2. “Protecting” Particular Companies From More Efficient Producers Decreases Jobs In Unprotected Industries (Shifts Unemployment)
Levinson notes that Ronald Reagan imposed “voluntary restraints” on Japanese automobile exports, thereby creating 44,100 U.S. jobs. But the cost to consumers was $8.5 billion in higher prices, or $193,000 per job created, six times the average annual pay of a U.S. autoworker. And there were job losses in sectors of the economy into which the $8.5 billion of consumer spending could not flow.
[…] In 2012, Barack Obama boasted that “over a thousand Americans are working today because we stopped a surge in Chinese tires.” But this cost about $900,000 per job, paid by American purchasers of vehicles and tires. And the Peterson Institute for International Economics says that this money taken from consumers reduced their spending on other retail goods, bringing the net job loss from the job-saving tire tariffs to about 2,500. And this was before China imposed retaliatory duties on U.S. chicken parts, costing the U.S. industry $1 billion in sales.
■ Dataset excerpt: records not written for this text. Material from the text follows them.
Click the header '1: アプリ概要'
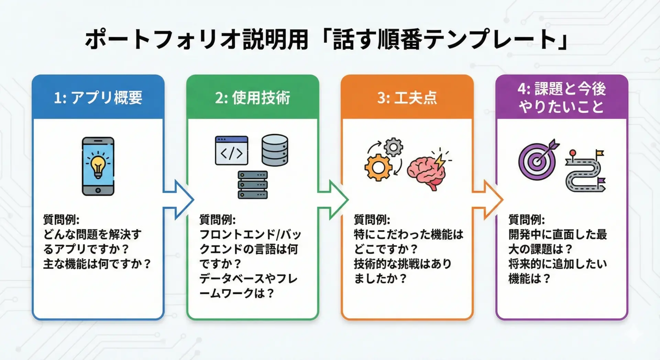coord(98,98)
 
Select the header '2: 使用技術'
coord(253,98)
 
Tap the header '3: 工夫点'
coord(407,98)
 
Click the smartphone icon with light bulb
coord(98,166)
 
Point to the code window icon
coord(231,151)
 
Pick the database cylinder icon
coord(275,150)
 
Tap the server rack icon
coord(253,185)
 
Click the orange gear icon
coord(378,167)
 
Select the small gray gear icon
coord(394,147)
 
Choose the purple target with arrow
coord(538,160)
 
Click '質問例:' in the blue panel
coord(61,219)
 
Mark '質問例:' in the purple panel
coord(526,219)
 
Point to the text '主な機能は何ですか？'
coord(97,264)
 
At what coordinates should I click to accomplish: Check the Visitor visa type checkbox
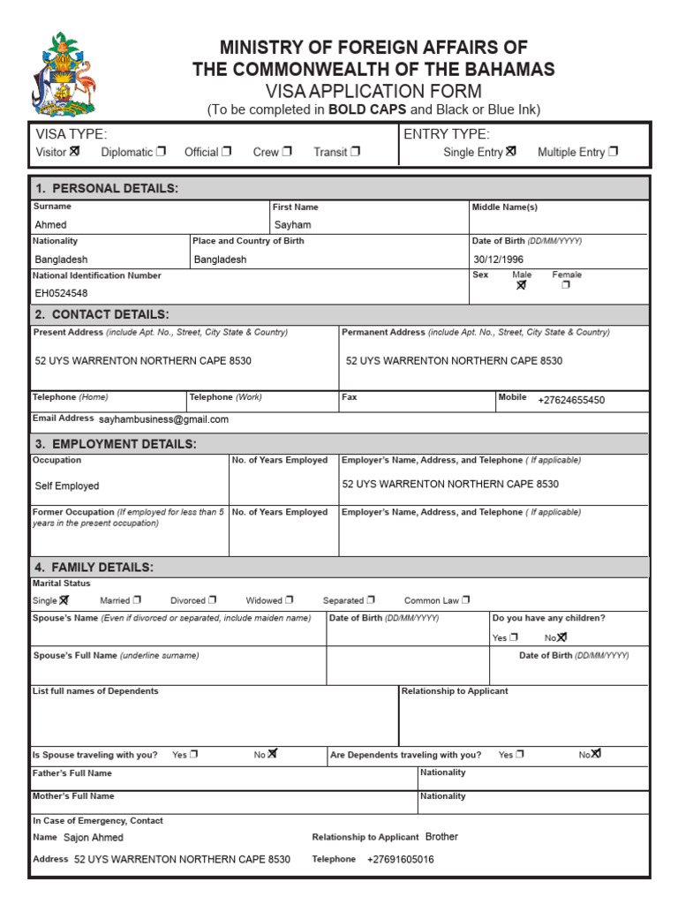74,151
Imports of low-end tires from Thailand, Indonesia, Mexico and elsewhere largely replaced Chinese imports.
In the long run, the best way to create real jobs, that raise the standard of living, is a free-market.
“Protecting” particular domestic sectors from foreign competition ends up punishing other Americans on the whole with higher prices, less jobs and a reduced standard of living.